◆ **Exercise**
Switch every "bathroom" to "washroom" in the listing, from its start through the line containing "pos(228,369)", and give those lines again with nothing else changed.

◆ **Data supplied**
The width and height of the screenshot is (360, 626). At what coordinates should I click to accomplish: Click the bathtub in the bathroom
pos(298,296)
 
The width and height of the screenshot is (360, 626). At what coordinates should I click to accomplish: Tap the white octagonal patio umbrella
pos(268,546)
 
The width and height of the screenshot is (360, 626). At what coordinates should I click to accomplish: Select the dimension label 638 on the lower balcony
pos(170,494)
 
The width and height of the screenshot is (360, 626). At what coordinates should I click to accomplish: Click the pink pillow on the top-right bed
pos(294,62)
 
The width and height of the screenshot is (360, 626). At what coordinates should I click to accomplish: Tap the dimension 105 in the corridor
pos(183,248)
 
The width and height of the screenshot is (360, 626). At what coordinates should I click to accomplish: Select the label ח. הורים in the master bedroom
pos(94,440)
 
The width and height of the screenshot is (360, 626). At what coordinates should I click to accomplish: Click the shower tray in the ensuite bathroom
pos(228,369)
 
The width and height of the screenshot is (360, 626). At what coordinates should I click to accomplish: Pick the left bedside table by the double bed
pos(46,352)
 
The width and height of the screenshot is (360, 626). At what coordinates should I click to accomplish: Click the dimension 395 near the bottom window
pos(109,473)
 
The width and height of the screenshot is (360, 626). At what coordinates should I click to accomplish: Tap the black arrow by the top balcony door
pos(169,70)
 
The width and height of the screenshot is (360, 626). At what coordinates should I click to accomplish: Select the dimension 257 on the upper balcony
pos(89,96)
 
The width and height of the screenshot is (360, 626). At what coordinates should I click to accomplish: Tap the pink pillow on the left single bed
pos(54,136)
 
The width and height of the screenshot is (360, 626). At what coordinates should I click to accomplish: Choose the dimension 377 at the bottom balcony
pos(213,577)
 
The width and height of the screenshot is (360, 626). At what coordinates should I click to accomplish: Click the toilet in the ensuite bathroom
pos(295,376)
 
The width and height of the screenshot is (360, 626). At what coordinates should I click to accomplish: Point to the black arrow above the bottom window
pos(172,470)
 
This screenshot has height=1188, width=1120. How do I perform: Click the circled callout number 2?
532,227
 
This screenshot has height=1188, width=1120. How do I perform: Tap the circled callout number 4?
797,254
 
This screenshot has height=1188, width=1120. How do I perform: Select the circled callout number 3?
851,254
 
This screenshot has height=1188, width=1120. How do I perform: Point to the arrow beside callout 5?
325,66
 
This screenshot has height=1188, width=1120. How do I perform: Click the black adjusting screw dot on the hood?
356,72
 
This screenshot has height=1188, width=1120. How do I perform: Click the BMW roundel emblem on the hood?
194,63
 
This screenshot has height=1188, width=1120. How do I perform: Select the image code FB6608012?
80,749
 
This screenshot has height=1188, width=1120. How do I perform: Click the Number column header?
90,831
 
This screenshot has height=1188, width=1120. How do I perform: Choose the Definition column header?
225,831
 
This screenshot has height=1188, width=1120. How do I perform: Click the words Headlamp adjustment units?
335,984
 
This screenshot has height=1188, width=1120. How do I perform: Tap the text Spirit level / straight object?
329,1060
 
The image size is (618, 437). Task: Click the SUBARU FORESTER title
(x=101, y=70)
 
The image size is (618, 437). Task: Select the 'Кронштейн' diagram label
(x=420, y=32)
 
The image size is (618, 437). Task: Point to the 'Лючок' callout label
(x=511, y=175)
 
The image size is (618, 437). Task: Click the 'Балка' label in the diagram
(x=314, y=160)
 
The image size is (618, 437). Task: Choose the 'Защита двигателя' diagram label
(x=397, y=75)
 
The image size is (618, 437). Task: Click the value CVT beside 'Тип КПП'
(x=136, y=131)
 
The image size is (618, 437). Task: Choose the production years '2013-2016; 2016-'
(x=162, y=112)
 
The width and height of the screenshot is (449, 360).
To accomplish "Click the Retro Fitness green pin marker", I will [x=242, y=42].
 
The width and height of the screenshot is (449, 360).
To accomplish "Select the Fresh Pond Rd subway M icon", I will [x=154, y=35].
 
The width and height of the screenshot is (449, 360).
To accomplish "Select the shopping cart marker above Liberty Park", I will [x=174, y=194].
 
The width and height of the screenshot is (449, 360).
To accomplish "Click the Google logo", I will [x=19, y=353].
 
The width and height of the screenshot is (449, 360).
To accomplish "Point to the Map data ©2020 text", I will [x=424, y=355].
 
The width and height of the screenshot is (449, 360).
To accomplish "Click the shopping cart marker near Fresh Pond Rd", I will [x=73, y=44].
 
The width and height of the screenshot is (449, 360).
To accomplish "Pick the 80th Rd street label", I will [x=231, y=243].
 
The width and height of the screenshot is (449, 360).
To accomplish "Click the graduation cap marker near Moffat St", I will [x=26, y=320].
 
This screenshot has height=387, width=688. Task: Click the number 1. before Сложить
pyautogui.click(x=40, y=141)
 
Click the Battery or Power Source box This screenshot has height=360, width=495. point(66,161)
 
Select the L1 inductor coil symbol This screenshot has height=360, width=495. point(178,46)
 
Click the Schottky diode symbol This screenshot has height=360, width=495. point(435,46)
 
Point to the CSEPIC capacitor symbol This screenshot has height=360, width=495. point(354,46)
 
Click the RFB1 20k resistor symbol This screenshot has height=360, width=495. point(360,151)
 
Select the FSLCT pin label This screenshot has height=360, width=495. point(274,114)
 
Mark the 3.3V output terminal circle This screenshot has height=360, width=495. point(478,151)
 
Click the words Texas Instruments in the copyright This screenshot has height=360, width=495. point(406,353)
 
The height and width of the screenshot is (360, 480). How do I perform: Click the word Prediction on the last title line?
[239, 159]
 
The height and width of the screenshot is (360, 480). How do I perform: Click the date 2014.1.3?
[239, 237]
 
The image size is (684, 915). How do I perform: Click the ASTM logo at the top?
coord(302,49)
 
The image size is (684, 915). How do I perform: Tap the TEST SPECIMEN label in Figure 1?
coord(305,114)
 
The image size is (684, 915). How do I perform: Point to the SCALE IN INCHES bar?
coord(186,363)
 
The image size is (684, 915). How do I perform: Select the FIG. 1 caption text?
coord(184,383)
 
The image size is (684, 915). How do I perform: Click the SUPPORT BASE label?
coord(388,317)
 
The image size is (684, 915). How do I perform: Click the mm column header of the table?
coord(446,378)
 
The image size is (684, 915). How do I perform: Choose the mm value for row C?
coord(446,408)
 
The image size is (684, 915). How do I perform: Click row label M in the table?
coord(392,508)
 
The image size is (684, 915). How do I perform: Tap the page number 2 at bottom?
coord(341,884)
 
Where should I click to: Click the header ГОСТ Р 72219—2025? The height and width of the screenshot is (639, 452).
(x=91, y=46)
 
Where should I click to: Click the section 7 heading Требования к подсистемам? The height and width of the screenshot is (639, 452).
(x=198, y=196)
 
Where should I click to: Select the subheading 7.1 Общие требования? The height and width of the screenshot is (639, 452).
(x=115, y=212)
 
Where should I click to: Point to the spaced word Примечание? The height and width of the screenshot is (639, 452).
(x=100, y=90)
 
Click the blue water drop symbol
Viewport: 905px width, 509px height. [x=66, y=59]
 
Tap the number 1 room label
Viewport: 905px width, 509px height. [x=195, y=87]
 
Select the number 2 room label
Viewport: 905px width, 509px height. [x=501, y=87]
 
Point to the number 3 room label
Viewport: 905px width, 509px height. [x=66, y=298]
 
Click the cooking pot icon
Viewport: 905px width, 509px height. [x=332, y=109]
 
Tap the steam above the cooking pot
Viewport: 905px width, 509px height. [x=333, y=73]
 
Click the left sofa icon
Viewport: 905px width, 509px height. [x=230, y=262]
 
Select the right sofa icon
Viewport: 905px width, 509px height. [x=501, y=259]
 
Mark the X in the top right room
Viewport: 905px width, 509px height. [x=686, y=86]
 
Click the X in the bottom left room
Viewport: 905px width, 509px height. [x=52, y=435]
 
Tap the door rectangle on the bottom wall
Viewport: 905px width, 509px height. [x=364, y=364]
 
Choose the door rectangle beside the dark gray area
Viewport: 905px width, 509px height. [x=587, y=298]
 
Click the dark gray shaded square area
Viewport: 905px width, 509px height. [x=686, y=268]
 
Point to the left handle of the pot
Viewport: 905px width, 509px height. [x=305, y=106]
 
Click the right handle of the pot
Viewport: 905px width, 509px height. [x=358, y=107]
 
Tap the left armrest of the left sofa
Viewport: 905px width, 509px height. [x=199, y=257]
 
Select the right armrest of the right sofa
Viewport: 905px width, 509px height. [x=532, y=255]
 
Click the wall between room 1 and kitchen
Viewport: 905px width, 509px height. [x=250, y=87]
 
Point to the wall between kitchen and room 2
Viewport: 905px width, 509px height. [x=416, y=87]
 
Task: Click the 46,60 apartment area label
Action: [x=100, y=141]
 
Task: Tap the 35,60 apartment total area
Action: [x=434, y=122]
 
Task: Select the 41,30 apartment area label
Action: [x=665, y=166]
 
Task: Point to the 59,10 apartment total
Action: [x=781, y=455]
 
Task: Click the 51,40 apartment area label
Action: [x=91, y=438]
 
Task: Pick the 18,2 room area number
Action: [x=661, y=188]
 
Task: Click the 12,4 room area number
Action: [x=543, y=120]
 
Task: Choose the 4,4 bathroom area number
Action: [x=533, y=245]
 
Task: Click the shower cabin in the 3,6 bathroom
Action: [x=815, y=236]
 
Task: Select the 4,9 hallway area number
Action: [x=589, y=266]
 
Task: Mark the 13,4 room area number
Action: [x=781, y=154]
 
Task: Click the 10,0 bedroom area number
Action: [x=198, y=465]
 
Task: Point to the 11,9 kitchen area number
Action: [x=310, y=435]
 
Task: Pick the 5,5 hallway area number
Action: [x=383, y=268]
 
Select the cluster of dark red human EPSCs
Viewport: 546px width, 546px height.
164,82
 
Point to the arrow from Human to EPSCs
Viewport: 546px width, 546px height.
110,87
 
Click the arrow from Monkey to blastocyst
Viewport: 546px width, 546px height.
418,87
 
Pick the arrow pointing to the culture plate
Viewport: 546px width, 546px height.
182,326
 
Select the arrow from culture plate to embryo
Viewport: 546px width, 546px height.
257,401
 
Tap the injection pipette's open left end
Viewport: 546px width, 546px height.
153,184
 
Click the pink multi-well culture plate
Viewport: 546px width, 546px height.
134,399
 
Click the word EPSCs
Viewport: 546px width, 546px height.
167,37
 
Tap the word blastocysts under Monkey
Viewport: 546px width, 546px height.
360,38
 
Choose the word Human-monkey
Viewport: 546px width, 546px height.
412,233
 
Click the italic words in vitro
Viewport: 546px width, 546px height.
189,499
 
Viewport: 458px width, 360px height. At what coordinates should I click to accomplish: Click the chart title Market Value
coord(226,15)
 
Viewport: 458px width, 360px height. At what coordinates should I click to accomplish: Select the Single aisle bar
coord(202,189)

◆ **Written reply**
The width and height of the screenshot is (360, 626). At what coordinates should I click to accomplish: Click the bathtub in the washroom
pos(298,296)
 
The width and height of the screenshot is (360, 626). At what coordinates should I click to accomplish: Tap the white octagonal patio umbrella
pos(268,546)
 
The width and height of the screenshot is (360, 626). At what coordinates should I click to accomplish: Select the dimension label 638 on the lower balcony
pos(170,494)
 
The width and height of the screenshot is (360, 626). At what coordinates should I click to accomplish: Click the pink pillow on the top-right bed
pos(294,62)
 
The width and height of the screenshot is (360, 626). At what coordinates should I click to accomplish: Tap the dimension 105 in the corridor
pos(183,248)
 
The width and height of the screenshot is (360, 626). At what coordinates should I click to accomplish: Select the label ח. הורים in the master bedroom
pos(94,440)
 
The width and height of the screenshot is (360, 626). At what coordinates should I click to accomplish: Click the shower tray in the ensuite washroom
pos(228,369)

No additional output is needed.